Now let's look at the elements with 5 factors : 
$ababa, abab^2, ab^2ab, babab, bab^2a, b^2aba, b^2ab^2$. Each one but the last contains a 4-factor that reduced to a 3-factor, so these are in fact 4-factors and we have already seen them. Now $b^2ab^2 = (bab)^{-1} = aba$ is a 3-factor.
Any factor of superior length would also be reducible, so we have enumerated all the elements, and there are at most 12 of them.
A: There are already several good answers, but I would like to mention one additional tool, because it is systematic: the Todd-Coxeter algorithm. Given a presentation of a group that includes a finite-order generator, if the group is finite, the Todd-Coxeter algorithm will terminate and provide the group order. (If there is a danger that the group is not finite, then you run the risk of the algorithm not terminating.)
I learned the algorithm from Chapter 6 of this book.
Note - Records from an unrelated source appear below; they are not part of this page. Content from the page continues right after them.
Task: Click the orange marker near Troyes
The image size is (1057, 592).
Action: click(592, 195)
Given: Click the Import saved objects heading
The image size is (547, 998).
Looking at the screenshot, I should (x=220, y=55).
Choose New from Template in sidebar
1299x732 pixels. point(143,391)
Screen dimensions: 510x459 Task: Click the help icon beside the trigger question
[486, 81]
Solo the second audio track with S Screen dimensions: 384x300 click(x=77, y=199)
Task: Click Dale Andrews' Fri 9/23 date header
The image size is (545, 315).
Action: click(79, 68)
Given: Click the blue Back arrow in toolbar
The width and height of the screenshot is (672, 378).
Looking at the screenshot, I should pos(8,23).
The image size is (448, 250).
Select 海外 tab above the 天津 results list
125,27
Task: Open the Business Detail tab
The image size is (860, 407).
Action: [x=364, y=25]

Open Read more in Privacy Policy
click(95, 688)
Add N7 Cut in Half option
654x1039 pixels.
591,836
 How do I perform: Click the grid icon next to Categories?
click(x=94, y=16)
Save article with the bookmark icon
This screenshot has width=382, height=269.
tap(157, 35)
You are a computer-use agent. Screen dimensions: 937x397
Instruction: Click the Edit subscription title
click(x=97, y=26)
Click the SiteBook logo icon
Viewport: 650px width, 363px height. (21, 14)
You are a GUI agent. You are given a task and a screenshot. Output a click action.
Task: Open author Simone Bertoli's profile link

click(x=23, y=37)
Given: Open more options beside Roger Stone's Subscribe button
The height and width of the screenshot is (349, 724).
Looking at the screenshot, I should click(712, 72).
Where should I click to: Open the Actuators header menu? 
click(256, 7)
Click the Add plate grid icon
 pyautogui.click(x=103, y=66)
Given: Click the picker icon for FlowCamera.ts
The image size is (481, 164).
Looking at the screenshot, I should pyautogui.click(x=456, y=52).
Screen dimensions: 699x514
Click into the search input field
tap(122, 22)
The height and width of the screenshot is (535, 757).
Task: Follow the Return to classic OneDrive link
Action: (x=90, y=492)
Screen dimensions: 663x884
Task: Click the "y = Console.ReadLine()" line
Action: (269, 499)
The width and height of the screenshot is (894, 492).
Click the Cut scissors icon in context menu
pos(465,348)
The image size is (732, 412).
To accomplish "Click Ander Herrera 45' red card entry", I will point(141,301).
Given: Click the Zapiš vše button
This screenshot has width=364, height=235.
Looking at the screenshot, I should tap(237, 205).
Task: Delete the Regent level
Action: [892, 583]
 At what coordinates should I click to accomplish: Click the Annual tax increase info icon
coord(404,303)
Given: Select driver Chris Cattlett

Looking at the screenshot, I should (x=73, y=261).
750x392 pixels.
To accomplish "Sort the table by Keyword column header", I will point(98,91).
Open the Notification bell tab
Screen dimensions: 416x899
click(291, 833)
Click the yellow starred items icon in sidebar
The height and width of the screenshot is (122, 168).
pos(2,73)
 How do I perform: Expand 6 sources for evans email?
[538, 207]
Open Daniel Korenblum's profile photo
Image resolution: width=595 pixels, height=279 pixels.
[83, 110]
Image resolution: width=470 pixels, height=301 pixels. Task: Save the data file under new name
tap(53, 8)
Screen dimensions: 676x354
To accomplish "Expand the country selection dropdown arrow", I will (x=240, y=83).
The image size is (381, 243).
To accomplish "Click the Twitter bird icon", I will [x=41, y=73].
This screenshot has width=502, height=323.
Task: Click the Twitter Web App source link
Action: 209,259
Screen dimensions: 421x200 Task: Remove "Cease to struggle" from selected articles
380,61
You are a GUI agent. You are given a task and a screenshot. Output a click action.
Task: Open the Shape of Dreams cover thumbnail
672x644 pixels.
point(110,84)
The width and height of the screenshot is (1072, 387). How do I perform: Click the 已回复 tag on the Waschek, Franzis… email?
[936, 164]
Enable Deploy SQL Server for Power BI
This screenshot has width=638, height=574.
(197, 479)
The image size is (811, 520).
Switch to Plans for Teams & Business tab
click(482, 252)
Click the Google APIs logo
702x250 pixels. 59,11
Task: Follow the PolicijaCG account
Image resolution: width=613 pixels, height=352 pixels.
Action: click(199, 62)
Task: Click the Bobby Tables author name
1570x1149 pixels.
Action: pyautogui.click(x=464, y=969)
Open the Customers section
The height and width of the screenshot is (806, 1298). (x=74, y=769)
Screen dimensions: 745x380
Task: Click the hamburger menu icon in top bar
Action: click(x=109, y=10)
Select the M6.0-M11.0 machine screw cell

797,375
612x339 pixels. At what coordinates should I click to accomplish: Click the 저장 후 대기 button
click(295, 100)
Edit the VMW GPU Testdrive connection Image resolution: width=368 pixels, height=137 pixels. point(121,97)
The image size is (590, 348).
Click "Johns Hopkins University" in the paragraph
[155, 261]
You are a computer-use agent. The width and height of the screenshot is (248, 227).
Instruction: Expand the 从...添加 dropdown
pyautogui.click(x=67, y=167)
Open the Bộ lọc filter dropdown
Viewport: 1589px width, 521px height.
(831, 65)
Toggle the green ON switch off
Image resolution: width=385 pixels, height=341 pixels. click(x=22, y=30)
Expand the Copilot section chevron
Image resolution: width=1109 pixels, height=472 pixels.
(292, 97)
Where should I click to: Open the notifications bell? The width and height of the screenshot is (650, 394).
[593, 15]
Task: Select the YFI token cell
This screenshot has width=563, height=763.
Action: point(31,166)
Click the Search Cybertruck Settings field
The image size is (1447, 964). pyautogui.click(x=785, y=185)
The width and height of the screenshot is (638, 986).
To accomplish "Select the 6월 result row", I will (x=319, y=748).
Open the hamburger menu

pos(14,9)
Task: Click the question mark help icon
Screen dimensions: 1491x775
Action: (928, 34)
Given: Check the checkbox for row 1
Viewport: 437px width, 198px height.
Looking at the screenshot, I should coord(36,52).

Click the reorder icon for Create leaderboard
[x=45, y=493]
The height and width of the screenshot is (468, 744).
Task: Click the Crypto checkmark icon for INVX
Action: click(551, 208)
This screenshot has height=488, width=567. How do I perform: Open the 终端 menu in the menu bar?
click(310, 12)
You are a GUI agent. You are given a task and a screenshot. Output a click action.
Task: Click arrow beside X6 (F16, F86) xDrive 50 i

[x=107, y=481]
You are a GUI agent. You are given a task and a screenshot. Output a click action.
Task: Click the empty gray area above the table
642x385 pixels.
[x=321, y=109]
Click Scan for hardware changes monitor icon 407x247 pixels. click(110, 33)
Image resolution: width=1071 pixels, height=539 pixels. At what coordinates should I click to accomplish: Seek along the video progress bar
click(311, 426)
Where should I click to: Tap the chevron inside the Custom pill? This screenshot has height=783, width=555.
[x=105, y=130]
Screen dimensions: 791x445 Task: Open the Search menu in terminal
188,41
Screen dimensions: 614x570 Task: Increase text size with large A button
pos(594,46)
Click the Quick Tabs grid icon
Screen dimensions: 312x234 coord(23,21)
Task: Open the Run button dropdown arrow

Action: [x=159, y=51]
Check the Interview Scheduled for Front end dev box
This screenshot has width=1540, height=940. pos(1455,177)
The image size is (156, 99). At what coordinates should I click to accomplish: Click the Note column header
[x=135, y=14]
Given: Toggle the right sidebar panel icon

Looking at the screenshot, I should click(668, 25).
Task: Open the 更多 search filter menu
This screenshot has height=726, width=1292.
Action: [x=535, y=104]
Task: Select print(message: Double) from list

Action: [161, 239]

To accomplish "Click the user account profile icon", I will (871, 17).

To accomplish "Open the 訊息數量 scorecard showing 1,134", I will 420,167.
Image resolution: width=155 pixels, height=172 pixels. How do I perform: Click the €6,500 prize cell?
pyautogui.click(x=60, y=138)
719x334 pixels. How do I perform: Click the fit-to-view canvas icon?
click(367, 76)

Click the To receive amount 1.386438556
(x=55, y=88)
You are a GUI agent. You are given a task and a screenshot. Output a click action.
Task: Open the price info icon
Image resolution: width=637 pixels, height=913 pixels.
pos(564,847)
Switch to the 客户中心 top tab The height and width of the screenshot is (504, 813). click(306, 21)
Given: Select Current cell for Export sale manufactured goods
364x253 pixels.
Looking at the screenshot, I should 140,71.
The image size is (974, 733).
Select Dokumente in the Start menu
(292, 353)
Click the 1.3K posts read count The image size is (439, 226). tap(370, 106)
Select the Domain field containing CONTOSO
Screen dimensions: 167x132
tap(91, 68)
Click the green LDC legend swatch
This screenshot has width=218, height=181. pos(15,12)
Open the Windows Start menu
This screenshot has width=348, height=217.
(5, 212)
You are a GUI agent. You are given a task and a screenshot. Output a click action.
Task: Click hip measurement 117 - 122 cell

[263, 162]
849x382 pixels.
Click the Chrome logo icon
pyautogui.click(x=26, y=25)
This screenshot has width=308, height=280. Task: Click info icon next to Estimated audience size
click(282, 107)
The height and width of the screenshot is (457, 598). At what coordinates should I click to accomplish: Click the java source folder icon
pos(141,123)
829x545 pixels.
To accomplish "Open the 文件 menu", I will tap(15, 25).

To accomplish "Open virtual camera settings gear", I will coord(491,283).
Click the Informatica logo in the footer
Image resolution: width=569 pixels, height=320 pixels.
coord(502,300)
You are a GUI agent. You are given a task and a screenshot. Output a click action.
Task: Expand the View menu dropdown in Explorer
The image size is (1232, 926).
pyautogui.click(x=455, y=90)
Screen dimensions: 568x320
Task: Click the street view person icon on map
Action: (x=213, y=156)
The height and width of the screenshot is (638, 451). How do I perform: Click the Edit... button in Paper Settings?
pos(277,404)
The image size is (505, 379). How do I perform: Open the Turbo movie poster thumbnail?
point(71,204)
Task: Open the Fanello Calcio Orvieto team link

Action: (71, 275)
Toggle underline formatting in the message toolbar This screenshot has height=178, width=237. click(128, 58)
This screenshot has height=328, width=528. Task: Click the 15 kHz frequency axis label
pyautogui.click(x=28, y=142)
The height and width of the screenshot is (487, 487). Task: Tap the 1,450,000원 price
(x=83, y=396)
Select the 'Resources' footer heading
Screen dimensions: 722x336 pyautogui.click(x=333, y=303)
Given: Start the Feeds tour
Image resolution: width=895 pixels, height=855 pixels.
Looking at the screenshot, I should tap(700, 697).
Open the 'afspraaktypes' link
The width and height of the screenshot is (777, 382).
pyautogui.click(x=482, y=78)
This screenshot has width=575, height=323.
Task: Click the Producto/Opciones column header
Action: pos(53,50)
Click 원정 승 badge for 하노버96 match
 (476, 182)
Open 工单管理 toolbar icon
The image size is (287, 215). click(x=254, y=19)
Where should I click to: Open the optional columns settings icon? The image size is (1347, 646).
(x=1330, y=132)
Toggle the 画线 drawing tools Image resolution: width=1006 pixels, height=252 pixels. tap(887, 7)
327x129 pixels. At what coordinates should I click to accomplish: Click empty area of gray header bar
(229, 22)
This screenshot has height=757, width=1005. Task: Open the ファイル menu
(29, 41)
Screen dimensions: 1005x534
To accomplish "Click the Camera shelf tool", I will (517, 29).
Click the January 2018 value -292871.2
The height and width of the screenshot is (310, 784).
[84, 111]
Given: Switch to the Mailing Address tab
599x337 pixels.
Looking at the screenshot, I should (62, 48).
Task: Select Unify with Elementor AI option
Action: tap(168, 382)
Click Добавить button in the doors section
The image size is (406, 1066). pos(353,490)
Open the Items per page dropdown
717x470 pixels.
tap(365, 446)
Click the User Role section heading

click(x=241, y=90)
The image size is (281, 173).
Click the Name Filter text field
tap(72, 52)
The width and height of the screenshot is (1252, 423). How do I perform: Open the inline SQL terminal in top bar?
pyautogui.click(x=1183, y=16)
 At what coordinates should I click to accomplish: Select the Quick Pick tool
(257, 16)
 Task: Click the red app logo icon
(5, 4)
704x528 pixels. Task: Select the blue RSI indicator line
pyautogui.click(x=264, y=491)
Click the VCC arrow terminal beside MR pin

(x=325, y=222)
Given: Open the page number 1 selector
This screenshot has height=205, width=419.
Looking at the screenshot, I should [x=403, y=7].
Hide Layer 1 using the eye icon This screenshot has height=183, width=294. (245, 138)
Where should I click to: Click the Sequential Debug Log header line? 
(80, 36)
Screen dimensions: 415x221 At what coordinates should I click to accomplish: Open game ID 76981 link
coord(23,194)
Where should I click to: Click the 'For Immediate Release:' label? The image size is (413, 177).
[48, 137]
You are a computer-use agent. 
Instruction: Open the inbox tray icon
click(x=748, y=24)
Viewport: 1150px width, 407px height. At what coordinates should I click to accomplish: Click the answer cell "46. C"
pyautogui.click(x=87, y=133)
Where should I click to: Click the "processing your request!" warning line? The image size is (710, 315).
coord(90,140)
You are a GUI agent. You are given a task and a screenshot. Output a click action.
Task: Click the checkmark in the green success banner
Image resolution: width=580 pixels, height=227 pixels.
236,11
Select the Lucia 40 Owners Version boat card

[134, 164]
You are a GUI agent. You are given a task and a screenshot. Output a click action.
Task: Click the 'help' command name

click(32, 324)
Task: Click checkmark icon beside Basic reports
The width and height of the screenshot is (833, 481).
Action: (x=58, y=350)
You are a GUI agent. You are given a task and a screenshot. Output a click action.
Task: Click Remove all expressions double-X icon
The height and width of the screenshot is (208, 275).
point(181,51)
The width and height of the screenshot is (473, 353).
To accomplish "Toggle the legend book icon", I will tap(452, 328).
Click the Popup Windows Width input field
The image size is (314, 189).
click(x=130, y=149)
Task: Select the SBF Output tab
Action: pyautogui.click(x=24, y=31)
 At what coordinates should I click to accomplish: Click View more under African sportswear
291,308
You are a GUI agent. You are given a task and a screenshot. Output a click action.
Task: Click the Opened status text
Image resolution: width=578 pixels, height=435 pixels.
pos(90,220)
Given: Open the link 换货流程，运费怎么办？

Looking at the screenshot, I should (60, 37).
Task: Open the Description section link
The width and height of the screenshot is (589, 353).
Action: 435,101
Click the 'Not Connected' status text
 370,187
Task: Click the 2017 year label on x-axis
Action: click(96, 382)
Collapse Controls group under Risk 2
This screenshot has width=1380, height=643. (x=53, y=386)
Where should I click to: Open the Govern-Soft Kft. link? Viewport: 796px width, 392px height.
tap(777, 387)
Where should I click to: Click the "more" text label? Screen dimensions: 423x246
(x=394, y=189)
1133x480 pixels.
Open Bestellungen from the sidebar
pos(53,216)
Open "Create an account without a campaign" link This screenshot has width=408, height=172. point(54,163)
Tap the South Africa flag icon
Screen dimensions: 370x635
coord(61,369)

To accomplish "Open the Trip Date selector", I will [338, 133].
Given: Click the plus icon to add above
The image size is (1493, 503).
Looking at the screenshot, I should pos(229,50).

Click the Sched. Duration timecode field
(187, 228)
A: If you are able to give an upper bound for the order of a group, it's usually because you recognize $G$ as a quotient (homomorphic image) of a known finite group, say $\tilde{G}$.  In this case, you might notice that the tetrahedral group $\tilde{G} = A_4 < S_4$ can be given by the presentation
$$
\langle x, y \mid x^2 = y^3 = (xy)^3 = 1 \rangle,
$$
where $x = (1\,2)(3\,4)$ and $y = (1\,2\,3)$.
You check that the map $\varphi: A_4 \to G$, defined by
\begin{align}
x \mapsto a \\
y \mapsto b
\end{align}
is, in fact, a homomorphism.  This amounts to checking that for each relation in the variables $x$ and $y$, the corresponding relation is satisfied in the image of $\varphi$ in the variables $a$ and $b$.  (In this example, it's trivial because the map is so simple.)
Finally, you check that the map is onto.  (Again, this is trivial in this case.)
Now, you can conclude that $\lvert G \rvert \le \lvert \tilde{G} \rvert < \infty$.  You actually get a stronger conclusion:  by Lagrange's theorem, $\lvert G \rvert$ is a divisor of $\lvert \tilde{G} \rvert$.